▶ **Tareas del ejercicio**
a - Transcribe sin cambios el trozo del texto sobre la excelencia en la educación que empieza en las palabras "Parecían en principio" y termina después de "uno o lo otro.".
b - Retoma el texto sobre la excelencia en la educación y sigue escribiéndolo a partir de su última oración.

▶ **Texto proporcionado**
= = = = = = =

El
secreto del éxito en la democracia
está
en competir con uno mismo en
provecho
de todos
En un reciente congreso
celebrado en la Universidad de Évora debatían
los participantes sobre un asunto crucial para la educación. Dos
modelos educativos parecían enfrentarse, el que pretende promover
la
excelencia, y el que se esfuerza ante todo por no generar
excluidos.
Parecían en principio dos modelos contrapuestos, sin capacidad de
síntesis, esas angustiosas disyuntivas que se convierten en
dilemas: o lo
uno o lo otro.
Afortunadamente, la vida
humana no se teje con dilemas, sino con
problemas, con esos asuntos complicados ante los que urge
potenciar la
capacidad creativa para no llegar nunca a esas "elecciones
crueles",
que siempre dejan por el camino personas dañadas. Por eso la
fórmula
en este caso consistiría -creo yo- en intentar una síntesis de los
dos
lados del problema, en universalizar la excelencia, pero siempre
que
precisemos qué es eso de la excelencia y por qué merece la pena
aspirar a ella tanto en la educación como en la vida corriente. No
sea
cosa que estemos bregando por alguna lista de indicadores,
pergeñada
por un conjunto de burócratas, que miden aspectos irrelevantes,
aspectos sin relieve para la vida humana, a los que, por si faltara
poco,
se bautiza con el nombre de "calidad".
En realidad, el término
"excelencia", al menos en la cultura occidental,
nace en la Grecia de los poemas homéricos. Recurrir a la Ilíada
o
laOdisea es sumamente aconsejable para descubrir cómo
el excelente,
el virtuoso, destaca por practicar una habilidad por encima de la
media.

= = = = = = =

▶ **Extracto del listado**

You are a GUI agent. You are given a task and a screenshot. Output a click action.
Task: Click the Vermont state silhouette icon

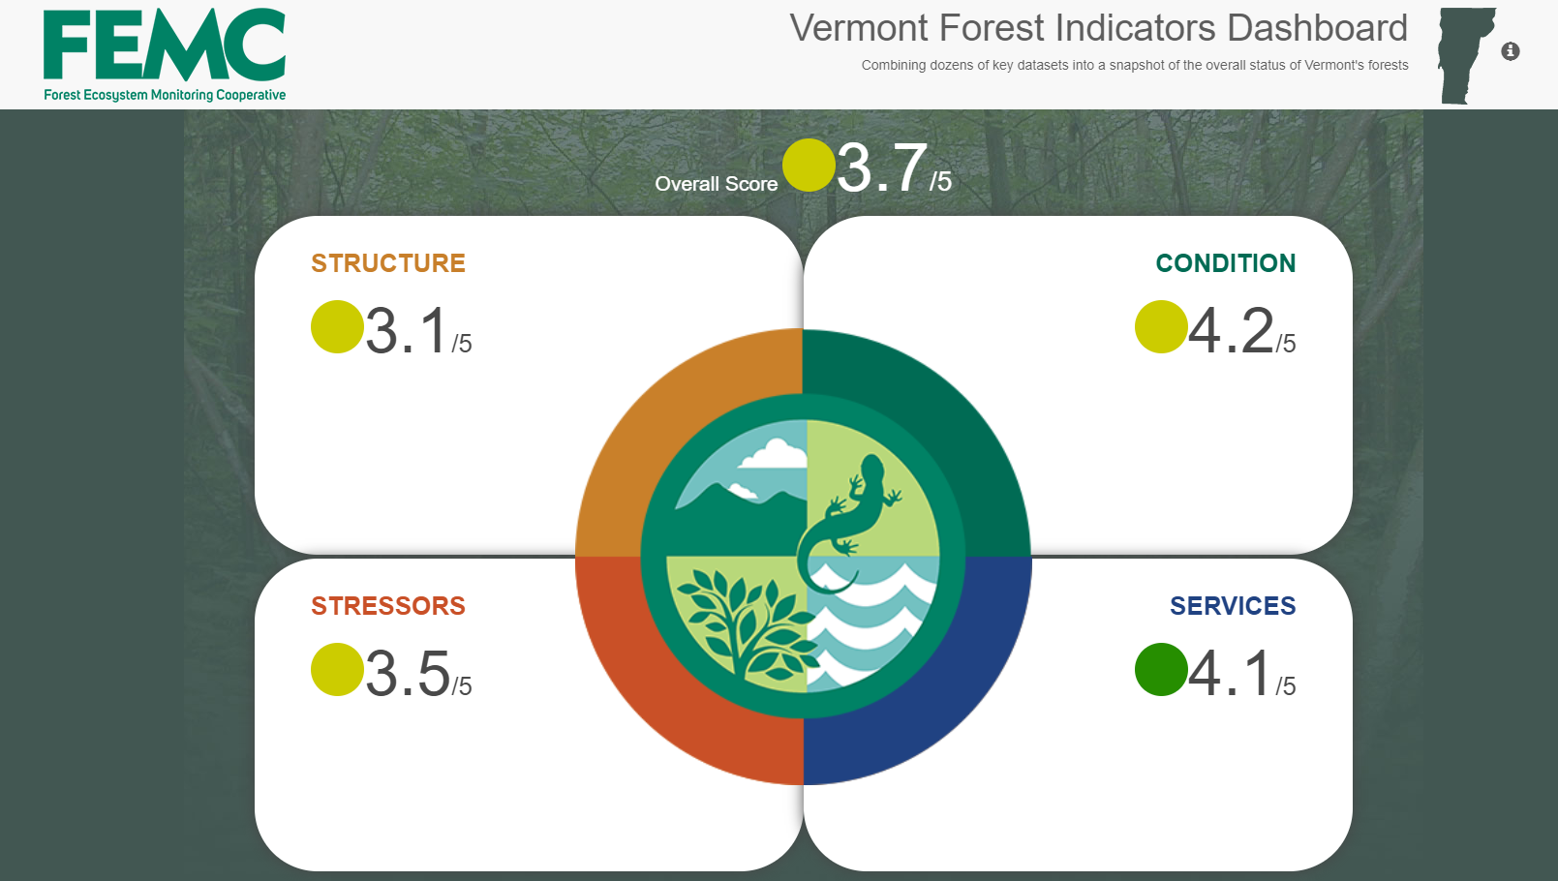pyautogui.click(x=1466, y=56)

= = = = = = =

▶ **Respuestas esperadas**
a -
Parecían en principio dos modelos contrapuestos, sin capacidad de
síntesis, esas angustiosas disyuntivas que se convierten en
dilemas: o lo
uno o lo otro.

b -
Aquiles es "el de los pies ligeros", el triunfador en
cualquier competición
pedestre, Príamo, el príncipe, es excelente en prudencia, Héctor,
el
comandante
del ejército troyano, es excelente en valor, como
Andrómaca
lo es en amor conyugal y materno, Penélope, en fidelidad, y
así
los restantes protagonistas de aquellos poemas épicos que fueron el
origen
de nuestra cultura, al menos en parte, porque la otra parte fue
Jerusalén.
Pero
el excelente no lo es solo para sí mismo, su virtud es fecunda para
la
comunidad a la que pertenece, crea en ella vínculos de solidaridad
que le
permiten sobrevivir frente a las demás ciudades. Por eso
despierta
la admiración de los que le rodean, por eso se gana a pulso la
inmortalidad
en la memoria agradecida de los suyos.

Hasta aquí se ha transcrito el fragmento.